Quinn has now ridden 11 winners since his high-profile split with leading local trainer Brian Kan Ping-chee.

Yiu said: 'I'd heard a lot of good reports out of South Africa about Weichong. He's ridden some great races since we teamed up, not just today but virtually from day one.' The Jockey Club took a chance on inviting Mawing back as he'd had little success in a previous stint here.

But as Yiu said, all the good judges in South Africa were pointing to him as a much improved jockey and the last four or five meetings have more than vindicated their assessment.

And he isn't doing things by halves. His winners have come via three doubles and a treble.

'It's brilliant isn't it,' reflected Mawing as he left the track. 'Not so long ago I was breathing a huge sigh of relief to get off the mark and now here we are with a treble and nine winners in total.

'But I did say at the time of that first double that there is a bit of a learning curve.

'The tracks at home are so much bigger and the pace here is so much quicker that it does take a few meetings to get into the style of racing.

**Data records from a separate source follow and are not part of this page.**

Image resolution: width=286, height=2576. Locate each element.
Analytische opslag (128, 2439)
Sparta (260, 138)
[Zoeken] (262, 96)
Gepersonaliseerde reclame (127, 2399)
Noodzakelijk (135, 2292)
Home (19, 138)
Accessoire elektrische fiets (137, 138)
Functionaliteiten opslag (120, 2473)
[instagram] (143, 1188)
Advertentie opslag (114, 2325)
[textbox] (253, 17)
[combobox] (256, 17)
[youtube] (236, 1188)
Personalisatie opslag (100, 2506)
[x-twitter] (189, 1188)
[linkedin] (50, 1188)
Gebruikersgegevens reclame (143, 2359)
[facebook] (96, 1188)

'I'm not saying I've got it sussed or anything like that, but I do feel I've now made the adjustment.' It certainly looked that way on Kiwi Star in the last as Mawing gave him a delightful ride near the fence and refused to get involved in a searching pace up front.

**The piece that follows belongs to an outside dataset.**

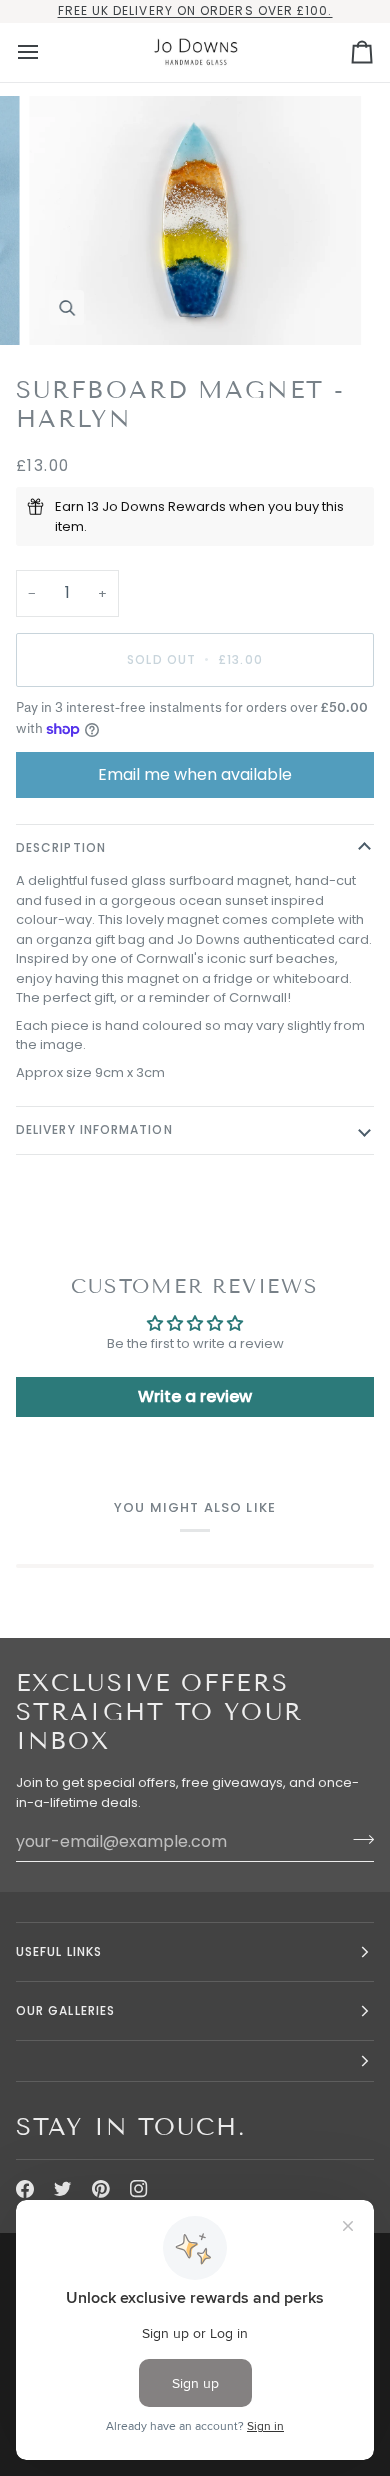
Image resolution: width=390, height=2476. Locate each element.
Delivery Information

He bided his time and weaved a passage through on the inside as his main rival, Don Sebastian, came out and around the field.

On the line there was three-quarters of a length between them, with the only real surprise that Kiwi Star drifted out to 9-1 at the off.

Yiu's six-year-old had shown he was near to a win last time out when only three-quarters of a length second to David Hill's exciting young stayer Peak Power, who had come off that win and blown a Class Two field apart at Happy Valley.

Yiu said: 'I'd been looking for an end-of-season staying contest for him [Kiwi Star], but was worried at the start of the day when there was so much rain around.

'Fortunately, it then held off for most of the meeting and the ground didn't get too soft for him.' Yiu feels his Class Five winner Sounds Good has more improvement to come, while Mawing looked to ride a really intelligent race on Craig's Pride in the fourth, keeping something up his sleeve to repel Air Force One and the progressive Speed At Will in a desperately close finish.

'Hey, you can't play all your good cards at once,' laughed Mawing.

When Nanning Treasure had been a well-backed flop over the Sha Tin 1,400 metres three starts ago, Quinn advised Yiu that his best hope was probably to push him up to at least 1,800 metres and to ride him quietly.

Yiu has done exactly that to yield a third, a fifth and now yesterday's dirt win.

'I reckon he'll get 2,000 metres no problem and was slightly surprised that he could travel so easily through the run today,' said Quinn.

The four-timer took Yiu to 26 winners for the season with the promise of plenty more to come.